### [LISTED RECORDS]

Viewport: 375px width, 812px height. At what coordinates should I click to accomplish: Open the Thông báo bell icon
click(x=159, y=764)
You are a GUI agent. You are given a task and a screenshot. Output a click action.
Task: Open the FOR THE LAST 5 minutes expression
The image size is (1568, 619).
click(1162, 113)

==

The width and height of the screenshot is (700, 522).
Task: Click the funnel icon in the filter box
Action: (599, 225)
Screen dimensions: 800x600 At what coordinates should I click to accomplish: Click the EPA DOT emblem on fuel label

### [WHAT YOU HAVE TO DO]
Copy out the entries from the line with "Viewport: 375px width, 812px" through the line with "click(1162, 113)", requests included. Scale every click coordinate in the answers by 2.5 and round to whole numbers, with halves rounding up.

### [RESULT FOR THIS EXERCISE]
Viewport: 375px width, 812px height. At what coordinates should I click to accomplish: Open the Thông báo bell icon
click(x=398, y=1910)
You are a GUI agent. You are given a task and a screenshot. Output a click action.
Task: Open the FOR THE LAST 5 minutes expression
The image size is (1568, 619).
click(2905, 283)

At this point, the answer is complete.